There were a few simple “no’s” on my list.  I don’t know how they did it, but they never went in.  It’s not like we really discussed these things. 

Marriage

My gay friend has made as much of a success of “marriage” as any of us.  He’s still in a long-term relationship that began in 1973. 

Only three of the fifteen never married.  One, because death took him at age 22; another, because a terrible cloud came over him at about that age (he died relatively young, too); and the third because he just could never get the whole woman thing figured out. 

Six of us, including myself, have at least one divorce under our belts. The times of the first marriages were: six months; six months; two years; several years; ten years; and forty-four years.  (That last one is mine.)  Two were caused by general craziness; two by adultery (one by the husband; one by the wife); one by cocaine abuse; and my own by compassion fatigue on the part of my wife.

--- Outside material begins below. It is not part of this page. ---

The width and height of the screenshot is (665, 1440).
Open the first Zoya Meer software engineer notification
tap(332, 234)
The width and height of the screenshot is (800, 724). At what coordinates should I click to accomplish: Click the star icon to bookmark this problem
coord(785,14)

Four of my friends have gone on to very successful, long-term second marriages. 

Five of the fifteen have only been married one time, and are still married.  This all puts us, I believe, right at the heart of all of the statistics. 

Drugs and Alcohol

Let’s just say that my friends and I were not immune to the temptations of the times, and none of us were loath to participate. 

Three of my friends developed alcohol problems that they thought were problematic enough to join AA.  Two are still going to meetings, and one is sober on his own. A couple of my friends stopped drinking on their own, successfully.

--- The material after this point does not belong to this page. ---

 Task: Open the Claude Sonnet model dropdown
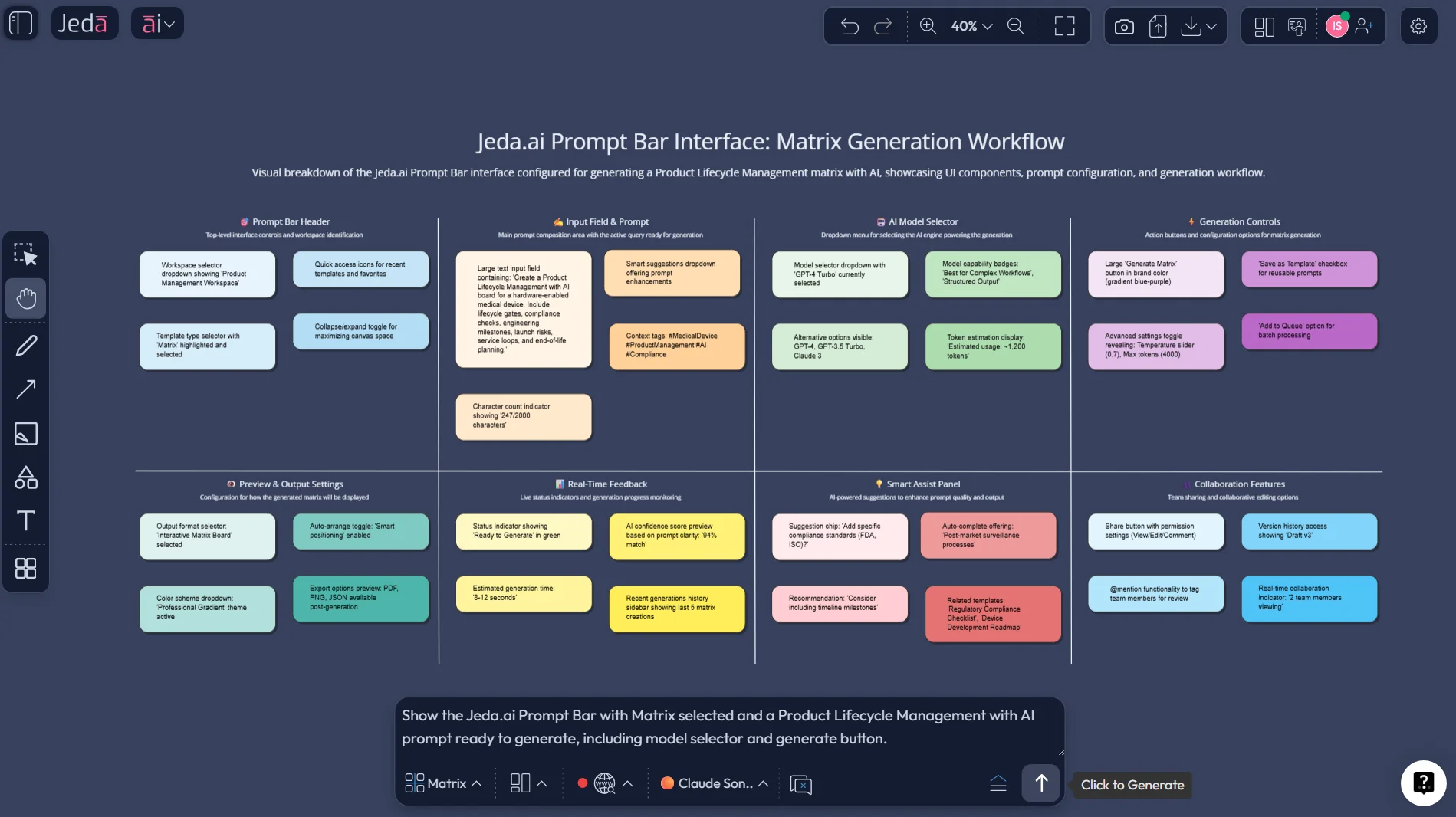point(715,783)
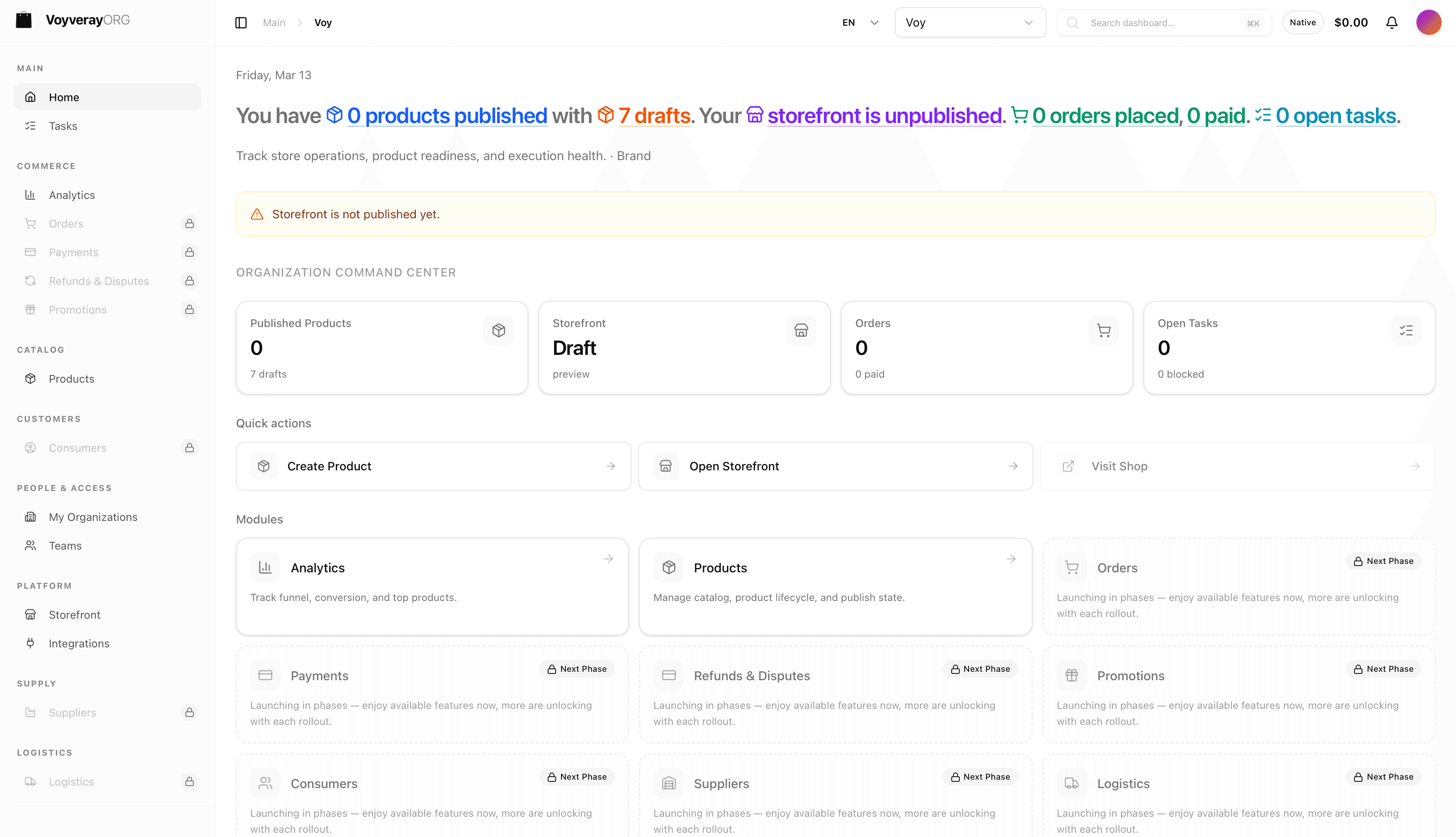The height and width of the screenshot is (837, 1456).
Task: Open Tasks in the sidebar
Action: point(63,126)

A couple of others should probably have joined AA.  Let’s not put too fine a point on that one.  One friend has actually drunk himself to death. 

Our involvement with the so-called drug scene seems almost quaint by this time.  Only one of us went through a period when his drug use interfered with working.  He got over it, and was fine.  Only one of us became a regular user of cocaine.  He had a good income, and he worked in the music business.  That can be a dangerous combination.  He got over it, too, but only after his marriage had blown up.  He’s been fine ever since. 

Education and Career

I am the only one on the list that completed university.  (I later went on to get a JD and become a lawyer.) 

Two others on the list completed three years of college, which is worse than no years of college at all, because it proves to the world that you cannot sustain an effort. 

Everybody on the list did finish high school, at least. 

Only three of us went on to impressive careers.  One as a session drummer and drum teacher; one as a recording engineer; and one in the field of publishing. 

Another was an insurance adjuster, that’s a good, responsible job.  He worked at it for twenty-nine and a half years, and he was “laid off” a couple of months before his pension was to have vested.   Picked the wrong company to work for, unfortunately. 

I am not on the “impressive career” list.  Interesting, certainly, but hardly impressive. 

The rest of us have knocked around all of this time at one job or another.  For years, we had resumes that would mostly frighten prospective employers. I, and many others, settled down and began to perform well at some point.  By now, many of us are retired, one way or the other.  A few of us are on the “work until you die” program.  America these days is not a friendly place to get old.  I’m sure that I’m not the only one who wishes that I’d been born in Europe.

Mental Health

At least eleven of us were depressed, more or less.  There was one, and maybe two problems that may have been schizophrenia, one was clinically observed from an early age.  All of us learned to play the cards that we were dealt. 

In the absence of psychological issues, I’m sure that the group, as a whole, would have performed much better educationally and career wise.  My friends and I were a pretty smart group, but you’d never know it to add up the statistics. 

Are we happy now?  The survivors?  Maybe fifty-fifty.

But “survivors” has a nice ring to it.